### [PROMPT 1]
Using the Regner Lumber Jack forum thread below, answer these:
(a) What did tac notice about the gas when the valve was fully opened?
(b) According to Nick Jr, what do the instructions say the cylinders need to do?
(c) After clearing the jet, what does steamtom1 do with the tank while the jet is removed?
### [PROMPT 2]
Can you carry the Regner Lumber Jack forum thread below forward with the next post after the last one shown?

### [TEXT FOR ANALYSIS]
---+---

# Regner Lumber Jack problem



## tacfoley (Jan 3, 2008)

My pal Broos came over this afternoon to fire up his just-built Regner Lumber Jack for the first time [I have a load of gas-cans, and he don't].

After going through the usual pre-fire-up drill we lit her up via the stack and watched as the flame began to cook the smokebox door. We could NOT get it to go back out of the firebox. We tried futzing around with the gas setting - all to no avail. I DID notice, though, that the gas was coming out at a very low rate, even whe nthe valve was fully opened. 

We are either doing something so fundamentally wrong that I can't see what it is, or there is a problem with the burner assembly.

Comments please.

TIA

tac
www.ovgrs.org
Supporter of the Cape Meares Lighthouse Restoration Fund


----------



## Scottychaos (Jan 2, 2008)

First thing to try in a situation like that: 
remove the jet, and spray butane/gas *backwards* through the jet.. 
(by pressing the jet down on the gas can valve) 
if something is clogged inside the jet, this will often dislodge it and blast it out.. 
this is a common cause of burner problems..and it especially makes sense with a never-run locomotive, 
"manufacturing dirt" is a possibility.. 

50% of the time this will fix the problem! 
give that a go and see if it works.. 

Scot


----------



## tacfoley (Jan 3, 2008)

Posted By Scottychaos on 23 Sep 2010 12:30 PM 
First thing to try in a situation like that: 
remove the jet, and spray butane/gas *backwards* through the jet.. 
(by pressing the jet down on the gas can valve) 
if something is clogged inside the jet, this will often dislodge it and blast it out.. 
this is a common cause of burner problems..and it especially makes sense with a never-run locomotive, 
"manufacturing dirt" is a possibility.. 

50% of the time this will fix the problem! 
give that a go and see if it works.. 

Scot 
Thanks, Scot - that was my thought too, at the time. Can't do anything now as it's nearly 10 pm here, and Broos has long gone. We are going over to main131's track tomorrow for a steam-up, and we'll take it with us there.

Thanks again.

Best

tac
www.ovgrs.org
Supporter of the Cape Meares Lighthouse Restoration Fund


----------



## Eric M. (Jan 3, 2008)

I was going to suggest that too. I have encountered clogged jets a few times on "fresh from the factory" Regners. Maybe contaminants inside the tank when they are shipped.

Regards,


----------



## Nick Jr (Jan 2, 2008)

Don't be too dissapointed in the first few runs of the lumber Jack. As the instructions say the cylinders need to wear onto the delivery block. The more I run mine the better it gets. Nick Jr


----------



## steamtom1 (Jan 2, 2008)

As I have posted on this site, often times after you have cleared the jet, there is still some crap floating around in the tank. With the jet removed, I fill the tank, and then purge it to the atmosphere. It is a waste of a good tank of butane, but it often carries with it any of that crap that will continue to plug the jet. Well worth it!

---+---

### [DATASET]

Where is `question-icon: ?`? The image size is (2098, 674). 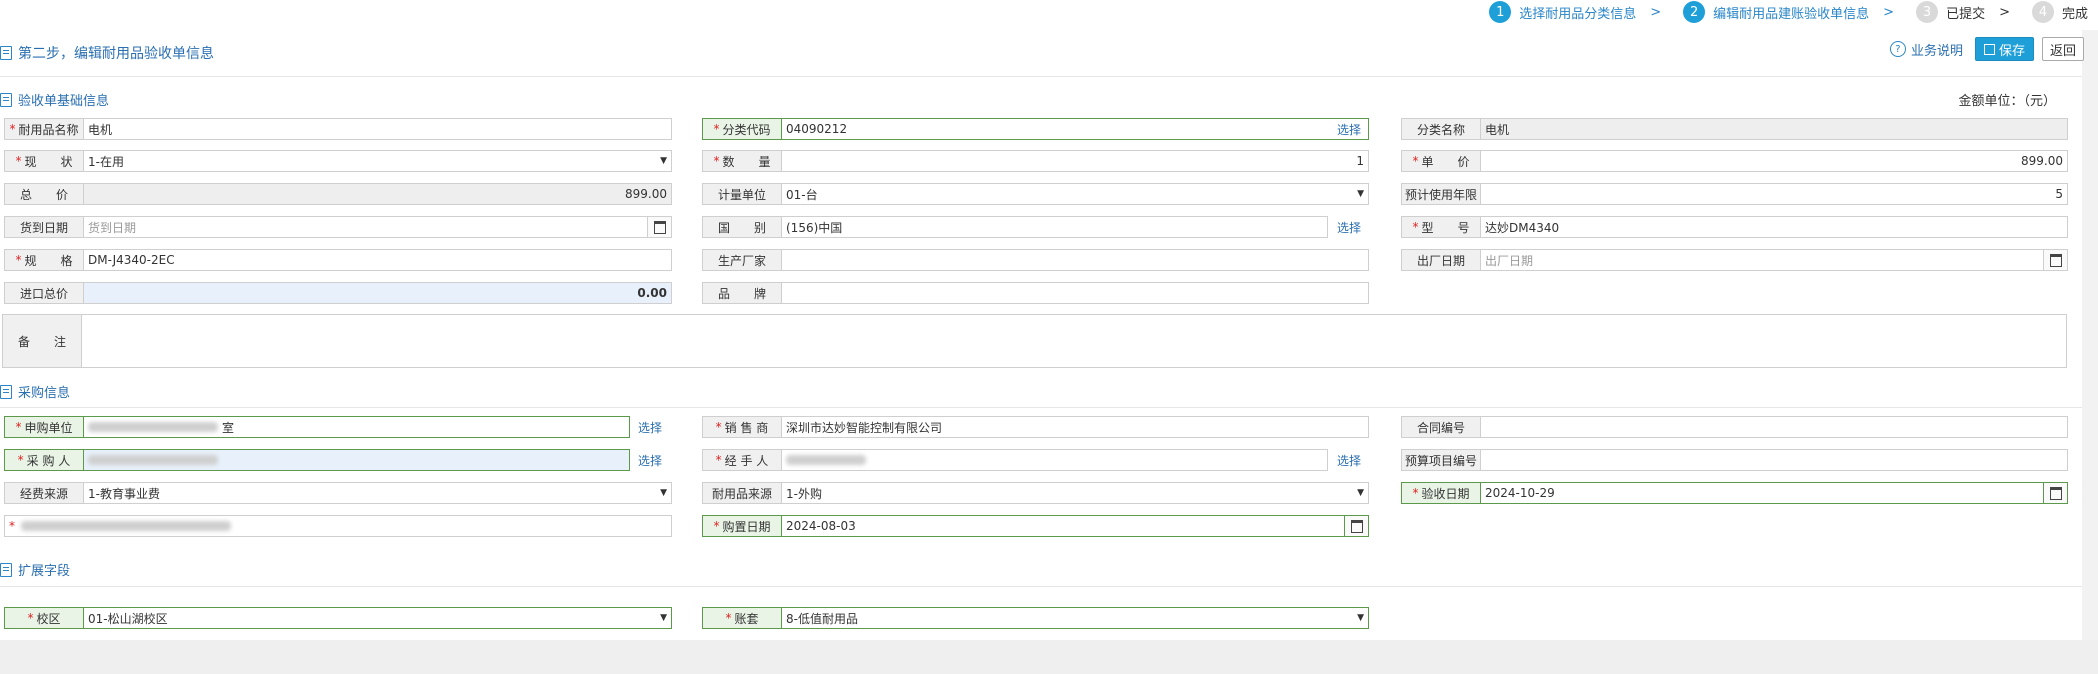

---+---

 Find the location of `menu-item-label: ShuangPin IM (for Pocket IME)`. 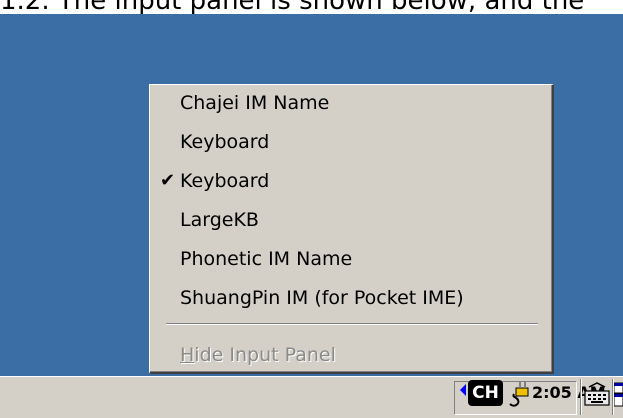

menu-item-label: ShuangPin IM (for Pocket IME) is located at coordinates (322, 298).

---+---

### [WRITTEN RESPONSE 1]
(a) The gas was coming out at a very low rate.
(b) The cylinders need to wear onto the delivery block.
(c) steamtom1 fills the tank and then purges it to the atmosphere.

### [WRITTEN RESPONSE 2]
----------



## tacfoley (Jan 3, 2008)

Thanks to all for the suggestions. Much appreciated, especially the last from Tom. 

Best 

tac 
www.ovgrs.org 
Supporter of the Cape Meares Lighthouse restoration Fund


----------



## Cougar Rock Rail (Jan 2, 2008)

Tac, if you've got a smokebox fire just give a quick blow down the stack...that usually does the trick and sends it back where it belongs! 

Keith


----------



## Semper Vaporo (Jan 2, 2008)

Cup your hands slightly and clap them together directly over the stack being sure to bring your hands together at the top just slightly before at the bottom. The resulting shock wave will pop the flame back most of the time unless there is not enough air being entrained in the gas stream at the venturi right at the nozzle.

If there is dirt in the nozzle or if it is aimed off toward the side it won't pick up enough air and so the gas won't burn until it gets to the smokebox where there is more air available. Even seating the nozzle fully can cause a problem if it does not result in it being aimed right. (This is a problem in the dual burner setups that have the rigid pipe to hold the 2 nozzles in the burners... One will be aimed well and the other gets skewed such as to not entrain the needed air and there will be a problem keeping that burner working.)


----------



## tacfoley (Jan 3, 2008)

All the usual remedies - clapping hands, using a flat object over the stack to 'pop' the flame back - fail to do the job. I suspect that there is not enough air being entrained - as SV notes, to enable the flame to burn in the tube. I'm told this evening that there is hardly any noise of gas release - even with the gas valve wide open. 

He's going to try everything, starting with blowing the jet block out. 

tac 
www.ovgrs.org 
Supporter of the Cape Meares Lighthouse Restoration Fund


----------



## thumper (Jan 31, 2009)

I too have a Lumberjack and it had problems with dirt in the line. On the Lumberjack, the fuel tank is easy to remove. You will probably have to remove it to get the jet out. Try the following: 

Remove the tank, and 
Remove the fuel valve on the top of the tank. 
Remove the fuel line and jet from the burner. 
Reconnect the fuel line with the jet in tact to the fuel tank. then 
Turn the whole mechanism so that the opening of the tank faces down. 
Now, as Tom says, take a full fuel can and place the nozzle over the orifice [hole] taking care not to damage the hole and blow fuel through the jet for a few seconds. This should take care of cleaning both the jet and the fuel tank. If you have an air compressor, that's o.k. too, but the pressure may be less. With an air compressor you can do the tank separately. 

Also, per Regner's local rep, find a piece of brass shim stock and make a small band, much like a cigar band, to fit over the burner. By sliding the band over the air input to the burner, you can adjust the air/fuel mixture so that you can get the flame to pop back to the burner immediately upon lighting the burner.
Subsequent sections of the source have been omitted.